The perception of labor varies widely from one person to the next. Your personal beliefs, life experiences, personal goals, and expectations for yourself, all combine to create your version of what labor is, or will be. Pain is perception.
Quite often our clients will ask us questions about what to expect during labor.
How will I know when it’s time to go to the hospital?
Will I have practice contractions so I know what it will feel like?
What is a Braxton Hicks contraction?
How is a Braxton Hicks contraction different than a real contraction?
The truth is that all of these feelings vary depending on the person experiencing them. There is no one right or wrong answer or way to experience labor.
The number one thing I always tell my clients in prenatals and during Childbirth Education classes is “your intuition trumps everything.” While I have attended many births, and seen many different experiences unfold, YOU are the expert on YOUR labor and birth. If you are laboring at home, there are signs that, as a doula, I watch for. There are things that will prompt me to ask you questions about how you’re feeling and coping with labor.
Sometimes I will gently suggest that it may be time to go to the hospital, or time to call the midwife. More often than not, it is my client, empowered by the experience, and tuned in to their baby who makes the call. I will not argue with you or try to convince you to wait longer. I will not justify in my head that it doesn’t look that way to me. When you say go, we go. Period. The end.
Most people do get “practice” contractions, Braxton Hicks contractions or prodromal labor before labor actually begins, some do not. All of these things are a variation of normal. Braxton Hicks contractions cause a tightening of the uterus, that does not make changes to the cervix.

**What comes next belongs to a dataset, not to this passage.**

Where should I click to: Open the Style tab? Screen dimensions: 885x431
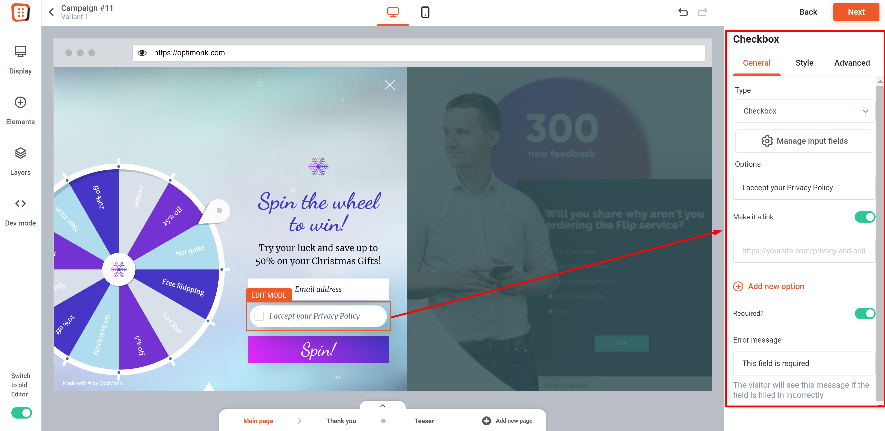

They come on randomly, and can sometimes even be consistent for a little while. Most people describe them as being more uncomfortable than painful.
Prodromal labor is more like practice, because it feels the most like early labor. The contractions wrap all the way around, feel crampy like menstrual cramps, and can even cause dilation. Prodromal labor is early labor that tapers off and does not become active labor. It can last for several hours, for several days in a row and can require some emotional and verbal support. Again, whether you have no contractions at all until labor starts, or experience prodromal labor, your doula will be available to walk you through all of your options for coping techniques. You will not be alone.
Early labor generally begins slowly, with contractions settling into a pattern that can be timed. The contractions gradually get longer, stronger and closer together, building in intensity to become active labor, which brings baby into your arms.